┌─ Records to process

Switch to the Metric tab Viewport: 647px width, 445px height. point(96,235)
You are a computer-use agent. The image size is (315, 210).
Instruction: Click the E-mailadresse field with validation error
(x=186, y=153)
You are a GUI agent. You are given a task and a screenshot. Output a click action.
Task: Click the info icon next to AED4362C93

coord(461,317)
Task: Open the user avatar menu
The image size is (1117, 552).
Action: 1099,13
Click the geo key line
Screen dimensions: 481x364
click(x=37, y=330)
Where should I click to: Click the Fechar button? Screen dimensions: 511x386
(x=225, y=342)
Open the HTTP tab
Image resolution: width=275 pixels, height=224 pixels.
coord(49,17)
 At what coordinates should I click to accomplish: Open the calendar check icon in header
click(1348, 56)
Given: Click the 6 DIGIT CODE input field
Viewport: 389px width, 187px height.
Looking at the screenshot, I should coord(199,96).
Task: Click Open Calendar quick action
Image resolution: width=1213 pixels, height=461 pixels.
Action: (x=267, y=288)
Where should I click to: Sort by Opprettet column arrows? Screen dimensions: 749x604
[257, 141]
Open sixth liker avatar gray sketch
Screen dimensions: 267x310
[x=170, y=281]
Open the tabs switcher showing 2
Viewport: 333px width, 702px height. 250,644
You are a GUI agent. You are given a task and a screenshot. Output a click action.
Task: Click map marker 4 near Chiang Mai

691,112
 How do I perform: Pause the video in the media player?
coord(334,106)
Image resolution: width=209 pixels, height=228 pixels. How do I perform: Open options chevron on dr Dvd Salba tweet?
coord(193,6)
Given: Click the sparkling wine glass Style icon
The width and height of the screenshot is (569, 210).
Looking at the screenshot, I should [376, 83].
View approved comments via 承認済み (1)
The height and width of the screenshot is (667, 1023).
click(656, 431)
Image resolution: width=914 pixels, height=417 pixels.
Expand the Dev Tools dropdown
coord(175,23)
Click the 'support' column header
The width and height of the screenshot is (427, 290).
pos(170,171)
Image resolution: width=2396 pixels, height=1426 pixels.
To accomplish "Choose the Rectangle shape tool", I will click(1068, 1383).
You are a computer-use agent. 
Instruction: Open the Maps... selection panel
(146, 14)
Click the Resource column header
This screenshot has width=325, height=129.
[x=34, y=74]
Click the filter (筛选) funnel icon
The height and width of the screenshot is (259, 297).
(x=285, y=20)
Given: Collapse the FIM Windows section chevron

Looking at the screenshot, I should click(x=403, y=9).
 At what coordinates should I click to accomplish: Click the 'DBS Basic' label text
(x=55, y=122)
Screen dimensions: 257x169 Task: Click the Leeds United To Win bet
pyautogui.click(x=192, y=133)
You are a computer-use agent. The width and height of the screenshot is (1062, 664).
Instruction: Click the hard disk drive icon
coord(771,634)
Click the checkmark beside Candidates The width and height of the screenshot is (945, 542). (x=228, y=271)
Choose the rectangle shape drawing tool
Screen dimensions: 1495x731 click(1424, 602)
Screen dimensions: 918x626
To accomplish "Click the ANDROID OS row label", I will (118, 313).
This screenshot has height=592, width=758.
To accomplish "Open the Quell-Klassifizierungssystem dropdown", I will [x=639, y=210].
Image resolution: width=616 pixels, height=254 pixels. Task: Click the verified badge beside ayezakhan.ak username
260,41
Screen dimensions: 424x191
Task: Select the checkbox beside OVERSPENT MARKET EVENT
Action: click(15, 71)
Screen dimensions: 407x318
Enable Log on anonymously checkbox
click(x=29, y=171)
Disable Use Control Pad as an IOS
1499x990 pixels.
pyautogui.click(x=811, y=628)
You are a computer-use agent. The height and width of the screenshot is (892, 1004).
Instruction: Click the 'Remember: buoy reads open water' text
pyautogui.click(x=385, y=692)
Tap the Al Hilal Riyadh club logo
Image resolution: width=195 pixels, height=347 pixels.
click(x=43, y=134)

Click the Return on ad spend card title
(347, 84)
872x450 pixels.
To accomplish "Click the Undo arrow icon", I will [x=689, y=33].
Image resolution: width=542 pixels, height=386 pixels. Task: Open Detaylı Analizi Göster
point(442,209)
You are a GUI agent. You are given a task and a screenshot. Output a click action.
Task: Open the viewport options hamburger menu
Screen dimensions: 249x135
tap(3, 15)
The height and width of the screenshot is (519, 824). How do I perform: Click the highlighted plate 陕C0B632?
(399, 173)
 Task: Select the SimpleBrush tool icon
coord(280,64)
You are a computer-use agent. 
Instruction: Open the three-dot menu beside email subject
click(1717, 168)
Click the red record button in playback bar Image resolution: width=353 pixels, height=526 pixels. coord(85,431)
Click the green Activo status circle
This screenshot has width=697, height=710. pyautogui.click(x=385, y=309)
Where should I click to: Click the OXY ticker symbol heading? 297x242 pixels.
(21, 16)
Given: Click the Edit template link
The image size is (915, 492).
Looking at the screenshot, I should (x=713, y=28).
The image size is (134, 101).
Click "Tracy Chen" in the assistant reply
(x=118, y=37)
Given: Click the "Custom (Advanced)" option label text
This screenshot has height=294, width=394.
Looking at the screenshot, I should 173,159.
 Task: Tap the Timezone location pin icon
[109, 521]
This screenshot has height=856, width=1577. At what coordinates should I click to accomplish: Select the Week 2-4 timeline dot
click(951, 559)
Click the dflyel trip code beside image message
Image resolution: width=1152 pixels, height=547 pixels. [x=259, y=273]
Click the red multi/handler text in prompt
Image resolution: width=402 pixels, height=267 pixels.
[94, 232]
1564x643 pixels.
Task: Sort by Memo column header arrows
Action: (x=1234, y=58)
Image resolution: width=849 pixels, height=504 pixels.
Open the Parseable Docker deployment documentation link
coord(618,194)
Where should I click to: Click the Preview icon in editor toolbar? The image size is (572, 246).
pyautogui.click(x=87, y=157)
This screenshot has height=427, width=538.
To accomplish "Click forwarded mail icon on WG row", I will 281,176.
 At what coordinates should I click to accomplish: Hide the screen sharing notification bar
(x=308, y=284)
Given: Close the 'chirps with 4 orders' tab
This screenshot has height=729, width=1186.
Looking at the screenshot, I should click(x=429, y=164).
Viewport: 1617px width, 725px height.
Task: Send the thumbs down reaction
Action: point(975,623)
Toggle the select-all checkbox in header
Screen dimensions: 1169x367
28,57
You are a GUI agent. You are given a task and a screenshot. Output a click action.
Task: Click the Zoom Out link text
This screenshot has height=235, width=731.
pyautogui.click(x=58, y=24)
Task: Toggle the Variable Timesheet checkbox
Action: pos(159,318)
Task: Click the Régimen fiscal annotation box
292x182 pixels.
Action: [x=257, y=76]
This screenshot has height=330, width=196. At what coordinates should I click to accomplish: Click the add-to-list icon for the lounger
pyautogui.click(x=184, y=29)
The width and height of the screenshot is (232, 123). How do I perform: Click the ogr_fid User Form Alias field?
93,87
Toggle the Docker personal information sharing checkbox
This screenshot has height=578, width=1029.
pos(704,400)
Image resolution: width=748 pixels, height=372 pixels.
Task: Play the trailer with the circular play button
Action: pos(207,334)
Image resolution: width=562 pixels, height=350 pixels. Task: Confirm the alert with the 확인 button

└─

▶ **Task details**: Set down the lines of the listing above verbatim, first line through the line containing "Open the HTTP tab", inclusive; add no other lines.

▶ **Exercise output**:
Switch to the Metric tab Viewport: 647px width, 445px height. point(96,235)
You are a computer-use agent. The image size is (315, 210).
Instruction: Click the E-mailadresse field with validation error
(x=186, y=153)
You are a GUI agent. You are given a task and a screenshot. Output a click action.
Task: Click the info icon next to AED4362C93

coord(461,317)
Task: Open the user avatar menu
The image size is (1117, 552).
Action: 1099,13
Click the geo key line
Screen dimensions: 481x364
click(x=37, y=330)
Where should I click to: Click the Fechar button? Screen dimensions: 511x386
(x=225, y=342)
Open the HTTP tab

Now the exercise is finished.